Un service public sous pression et des tarifs à la hausse
Le timbre vert, utilisé pour la majorité des envois standards jusqu’à 20 grammes, passera de 1,39 à 1,50 euro (+7,9 %), soit l’augmentation la plus forte enregistrée pour ce format. Les autres formules suivent la même logique : la Lettre services Plus grimpe à 3,30 euros (+4,8 %), le timbre international atteint 2,25 euros (+7,1 %) et la Lettre recommandée de base s’établit à 6,10 euros (+6,3 %). Seule la e-lettre rouge, version numérique du service postal, reste stable à 1,49 euro. Un signal clair : La Poste continue d’orienter sa clientèle vers les solutions dématérialisées, plus économiques pour l’opérateur. Même les colis n’échappent pas à la tendance. Le Colissimo national le plus léger, jusqu’à 250 grammes, coûtera 5,39 euros (+8 %). Pour un envoi mensuel, cela représente près de 5 euros de surcoût annuel. L’ensemble de ces hausses, prises isolément, pourraient sembler modérées, mais elles s’additionnent aux multiples augmentations qui touchent les ménages et les professionnels. Un courrier par semaine, un colis par mois, et le seuil symbolique des 100 euros annuels est aisément franchi.

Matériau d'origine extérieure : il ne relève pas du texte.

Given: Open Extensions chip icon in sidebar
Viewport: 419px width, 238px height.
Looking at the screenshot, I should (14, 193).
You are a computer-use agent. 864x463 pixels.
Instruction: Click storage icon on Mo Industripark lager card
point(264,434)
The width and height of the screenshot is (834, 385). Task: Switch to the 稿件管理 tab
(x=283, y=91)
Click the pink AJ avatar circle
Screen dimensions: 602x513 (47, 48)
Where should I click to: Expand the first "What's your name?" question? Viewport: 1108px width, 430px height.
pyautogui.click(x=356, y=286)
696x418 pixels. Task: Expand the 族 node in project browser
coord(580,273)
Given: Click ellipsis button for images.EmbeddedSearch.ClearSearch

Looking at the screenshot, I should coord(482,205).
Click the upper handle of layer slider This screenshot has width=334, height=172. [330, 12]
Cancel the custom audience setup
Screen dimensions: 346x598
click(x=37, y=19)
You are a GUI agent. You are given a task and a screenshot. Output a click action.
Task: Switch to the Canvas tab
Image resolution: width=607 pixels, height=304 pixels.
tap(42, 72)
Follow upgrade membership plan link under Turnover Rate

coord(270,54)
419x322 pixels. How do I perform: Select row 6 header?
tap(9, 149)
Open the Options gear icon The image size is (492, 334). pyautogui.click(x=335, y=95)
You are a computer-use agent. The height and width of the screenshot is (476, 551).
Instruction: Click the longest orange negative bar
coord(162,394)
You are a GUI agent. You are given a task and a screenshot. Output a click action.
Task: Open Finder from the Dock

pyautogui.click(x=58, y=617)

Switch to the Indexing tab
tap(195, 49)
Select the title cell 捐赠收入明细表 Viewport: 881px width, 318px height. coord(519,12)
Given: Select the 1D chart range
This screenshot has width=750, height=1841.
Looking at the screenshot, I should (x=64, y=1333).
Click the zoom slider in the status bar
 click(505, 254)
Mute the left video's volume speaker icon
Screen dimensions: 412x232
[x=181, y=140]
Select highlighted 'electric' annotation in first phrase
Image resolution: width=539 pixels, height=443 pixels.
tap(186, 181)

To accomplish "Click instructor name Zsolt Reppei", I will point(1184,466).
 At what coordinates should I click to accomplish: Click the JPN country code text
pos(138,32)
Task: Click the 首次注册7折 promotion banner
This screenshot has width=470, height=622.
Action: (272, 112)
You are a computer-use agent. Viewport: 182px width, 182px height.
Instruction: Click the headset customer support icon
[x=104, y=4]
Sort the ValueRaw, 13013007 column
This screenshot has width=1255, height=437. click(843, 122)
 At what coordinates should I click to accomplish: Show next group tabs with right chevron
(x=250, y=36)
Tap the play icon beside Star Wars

Des lettres moins nombreuses, mais toujours plus chères
En toile de fond, une équation budgétaire qui tourne au casse-tête pour La Poste. Le volume de courrier diminue d’environ 8 % chaque année, mais les coûts de distribution, eux, ne baissent pas. Maintenir un maillage territorial complet, avec des tournées quotidiennes dans toutes les communes de France, pèse lourd. D’autant que la transition numérique, pourtant amorcée depuis plus d’une décennie, reste inachevée. Une partie de la population, notamment les plus âgés ou les moins connectés, continue d’envoyer du papier pour ses démarches administratives, ses correspondances privées ou ses envois sensibles. Dans ce contexte, l’entreprise publique n’a d’autre choix que d’augmenter ses tarifs pour équilibrer ses comptes. Une logique économique implacable, mais qui interroge sur l’accessibilité de services postaux devenus essentiels pour une frange de la population. À force de hausses successives, le courrier pourrait bien devenir un luxe de plus dans un quotidien de plus en plus contraint.